Transcriptome analyses

DEGs were identified by using the FSS method within the JExpress software (www.molmine.com).21 The FSS ranking method was set to individual ranking to score the genes independently based on how they separated between groups (e.g., high versus low LIMCH1, HLA-DQB1 or PD-L1 protein expression). Gene set enrichment analyses (GSEAs) were performed within the JExpress software comparing tumours expressing high versus low LIMCH1, HLA-DQB1 and PD-L1, respectively (for cut-offs see Supplementary Table 2). Scoring method for GSEA was Golub (signal to noise) and permutations were performed on genes. C5, C6 and Hallmarks gene set collections of the Molecular Signature database v4.0 (MSigDB, Broad Institute, USA)22 were queried for enriched gene sets. A stromal and immune infiltration score was calculated for each patient with available RNA-sequencing data within the primary investigation cohort by using R version 3.6.3 (Massachusetts, USA) with the ESTIMATE (Estimation of Stromal and Immune cells in MAlignant tumour tissue using Expression) package version 1.0.13.23

Statistical analyses

Statistical data analyses were performed using the Software package SPSS Statistics (Statistical Package of Social Science) version 25.0 (IBM, Armonk, USA). All probability values were two-sided and considered statistically significant if <0.05. Correlation between groups was assessed using Pearson’s χ2 or Fisher’s exact test as appropriate for categorical variables, while the Mann–Whitney U test was applied for continuous variables. Patient survival analysis was performed by applying the Kaplan–Meier (product–limit) method, and survival differences were determined by the log-rank test (Mantel–Cox). Receiver-operating characteristic (ROC) analyses were employed on the gene signatures to compare performance to predict risk group. Optimal gene signature cut-off values for dichotomisation applied in Kaplan–Meier analyses were identified from the ROC curves using the Youden index.24 Multivariate survival analyses were carried out using the Cox’s proportional regression hazard ratio (HR) method, adjusting for FIGO stage and age at primary diagnosis (for LIMCH1) or vascular space invasion (for HLA-DQB1) as appropriate according to known interactions between variables.

Results

A 10-gene signature identifies cervical cancer patients with poor survival

The clinicopathological characteristics of the different patient cohorts are displayed in (Table 1). Gene expression analyses within the primary investigation cohort identified 121 DEGs between non-recurrent (RFS and DSS > 5 years, n = 53) and recurrent (recurrence or death from disease, n = 20) tumours matching the criteria of p < 0.01 and fold change <−1.5 or >1.5. Of these genes, 27 were upregulated and 94 were downregulated in recurrent tumours (Fig. 1a and Supplementary Table 3). A signature score was calculated for each patient within the primary investigation cohort (for details see ‘Methods’ section) and a low signature score was strongly associated with poor survival (Supplementary Fig. 1A, HR = 59.5, p < 0.001). An analogous signature score for patients within the TCGA FIGO I/II validation cohort was calculated. Intriguingly, low signature score also predicted poor survival in the independent validation cohort (Supplementary Fig. 1b, HR = 2.64, p = 0.001). ROC curves for the 121-gene signature for prediction of risk group are displayed in Supplementary Fig. 1C, D, yielding area under the ROC curves of 0.95 and 0.82 for the primary investigation and the validation cohort, respectively.

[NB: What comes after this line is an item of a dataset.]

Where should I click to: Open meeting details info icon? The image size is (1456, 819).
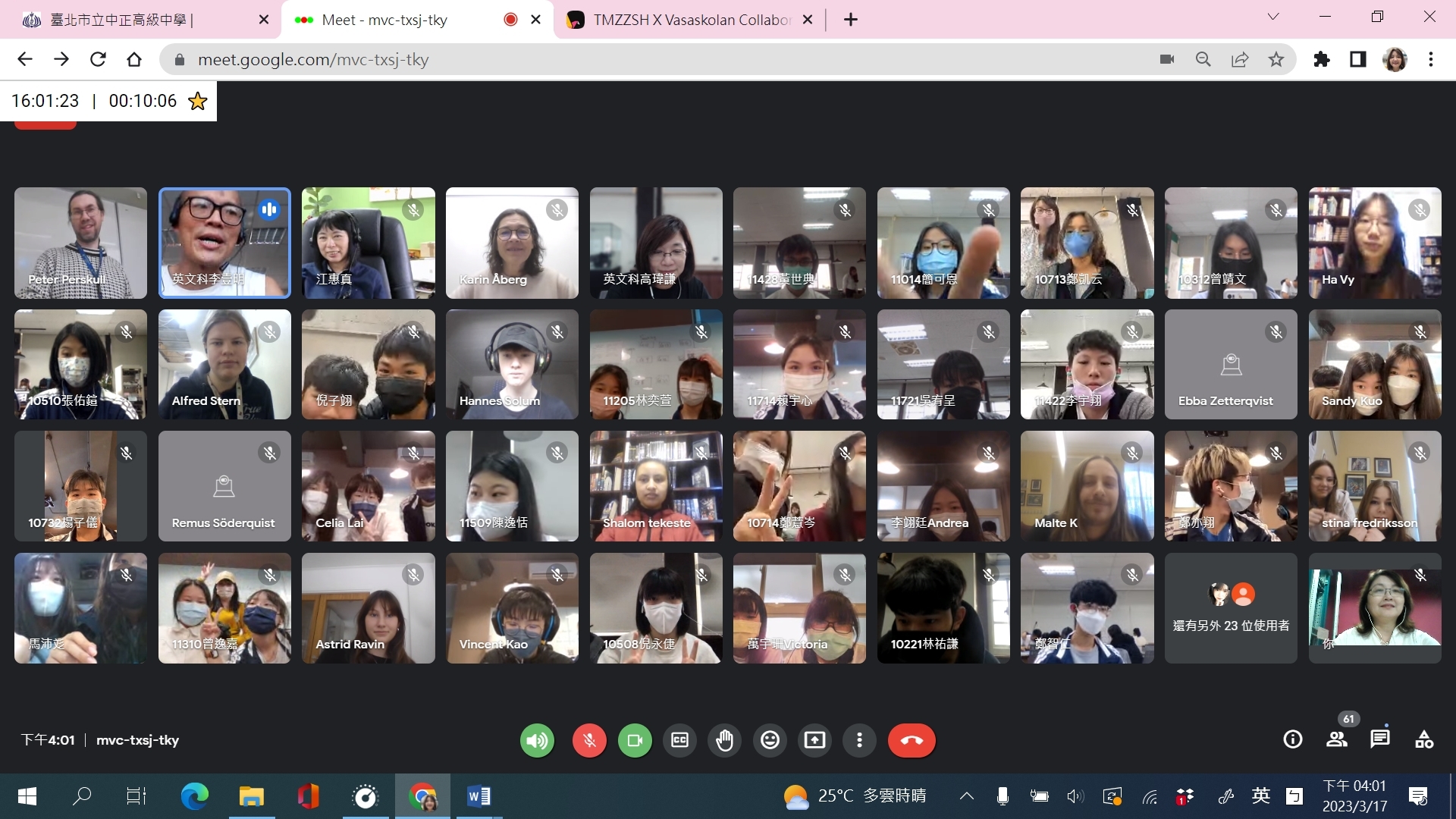[x=1292, y=739]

To pinpoint key genes with possible prognostic impact and clinical utility, the signature was reduced to include ten genes (for details see ‘Methods’ section). Distribution of log 2 FPKM expression levels within recurrent and non-recurrent tumours for the ten signature genes and the signature score is displayed in Fig. 1b, c for the primary investigation and the validation cohort, respectively. Interestingly, reduction of the signature to include only these ten genes resulted in the maintenance of the correlation to survival in the primary investigation cohort (Fig. 2a, HR = 18.6, p < 0.001), the FIGO I/II validation cohort (Fig. 2b, HR = 1.87, p = 0.03) and the entire validation cohort (Fig. 2c, HR = 1.95, p = 0.004). ROC curves for the 10-gene signature to predict risk group are displayed in Fig. 2d–f with area under the curves of 0.91, 0.74 and 0.70 for the same three cohorts, respectively.

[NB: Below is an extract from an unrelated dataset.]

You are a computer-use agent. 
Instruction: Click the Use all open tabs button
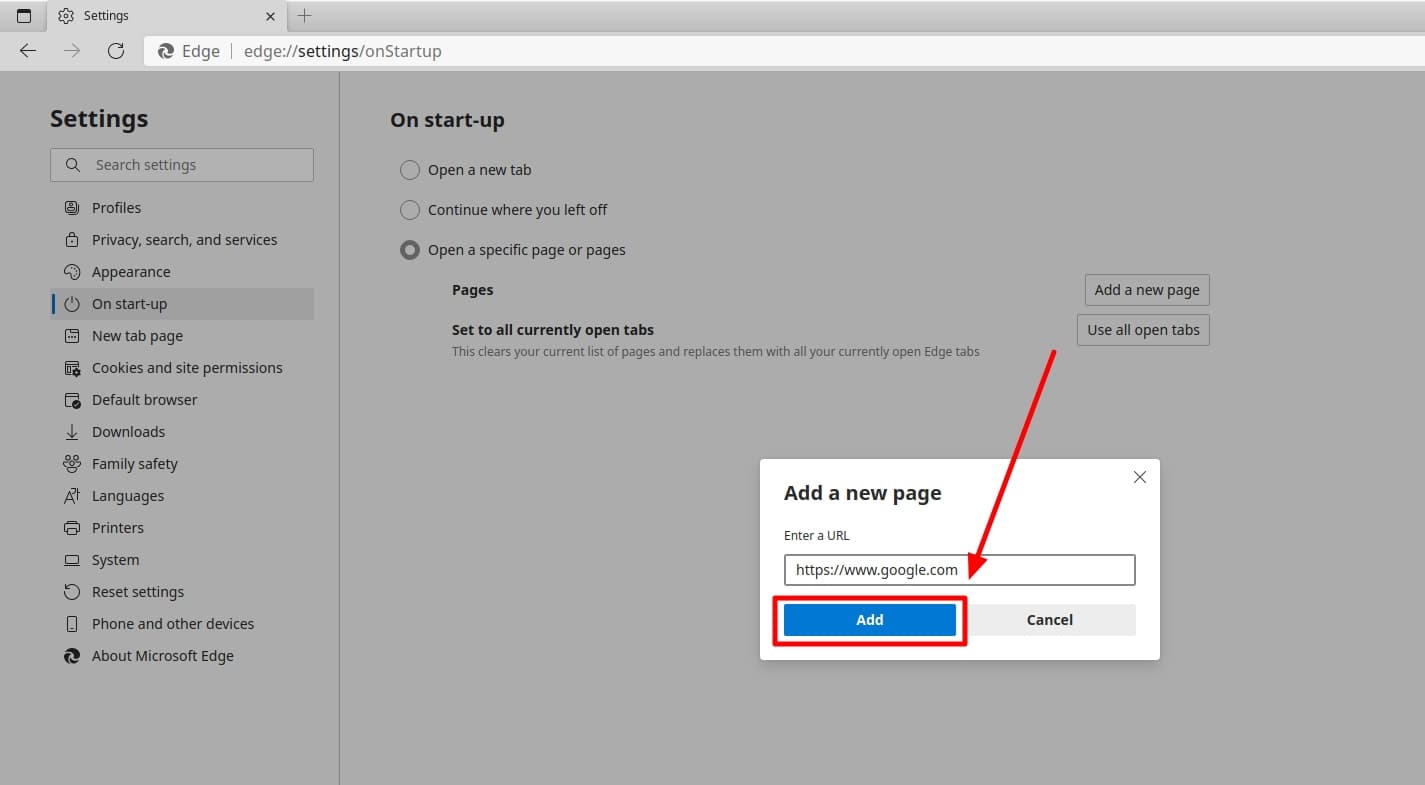point(1143,329)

Fig. 2. Prognostic impact of the 10-gene signature.

Fig. 2

a Disease-specific survival relative to signature score in the primary investigation cohort. b Overall survival relative to signature score in the FIGO I and II validation cohort. c Overall survival relative to signature score in the whole validation cohort. ac Kaplan–Meier survival curves are presented with probability values for Mantel–Cox log-rank test that compares categories. The number of patients and events are given within parentheses (patients/events). df ROC curves are displayed to reflect the sensitivity and specificity of the gene signature to predict risk group in the primary investigation cohort (d), the FIGO I and II validation cohort (e) and the whole validation cohort (f).

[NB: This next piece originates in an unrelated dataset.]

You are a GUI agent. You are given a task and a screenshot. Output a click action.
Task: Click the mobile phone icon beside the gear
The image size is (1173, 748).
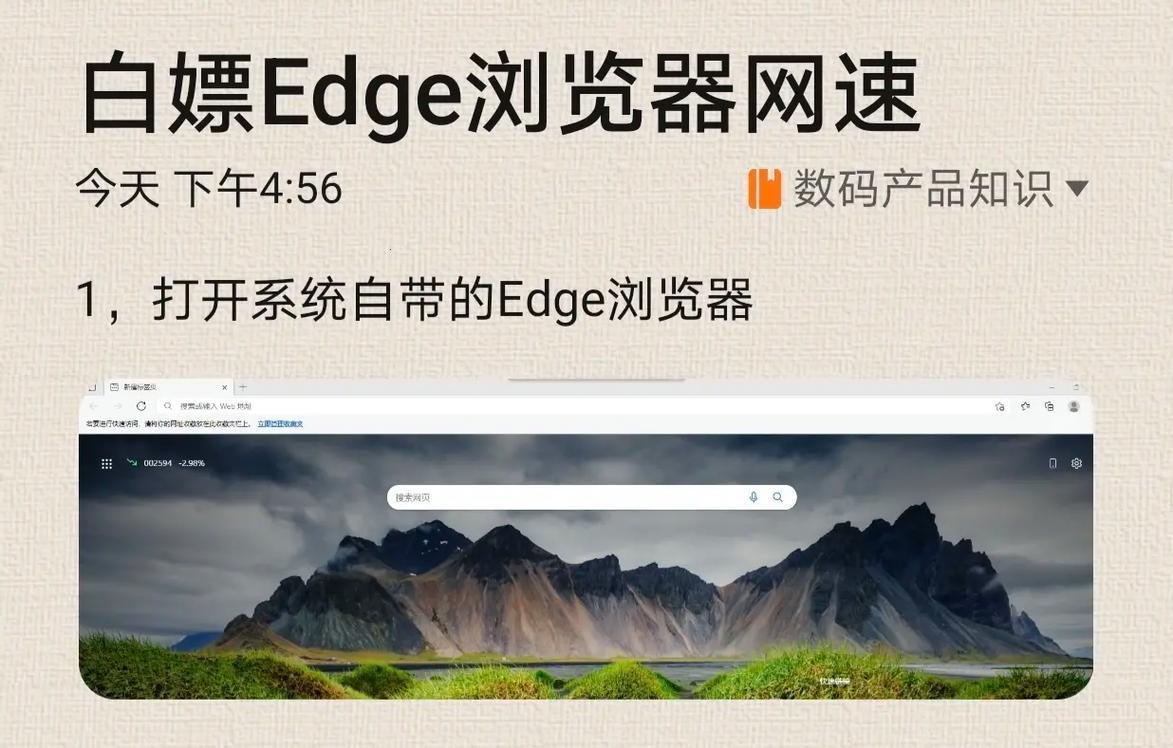click(1053, 463)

LIMCH1 and HLA-DQB1 validate as prognostic markers for cervical cancer

Two genes within the 10-gene signature (LIMCH1 and HLA-DQB1) were selected for further analyses as potential prognostic markers in a large population-based cervical cancer cohort by IHC performed in TMAs. High LIMCH1 protein levels were associated with higher LIMCH1 messenger RNA (mRNA) levels (n = 71, p = 0.001) (Fig. 3a). LIMCH1 immunoreactivity was mainly cytoplasmic (Fig. 3b). Comparison of LIMCH1 expression with established clinicopathological markers revealed that LIMCH1high tumours were associated with non-squamous histological type (p = 0.05) and high tumour grade (p = 0.01) (Supplementary Table 4). In addition, high LIMCH1 expression was significantly associated with poor survival (p = 0.004, HR = 3.17) (Fig. 3c). In multivariate survival analysis, including FIGO stage and age at primary diagnosis, LIMCH1 protein expression independently predicted poor outcome, with adjusted HR of 3.19 (95% confidence interval (CI) 1.38–7.36, p = 0.007) (Supplementary Table 5). GSEAs revealed an enrichment of gene sets associated with ribosomal processes in LIMCH1low tumours (Supplementary Table 6).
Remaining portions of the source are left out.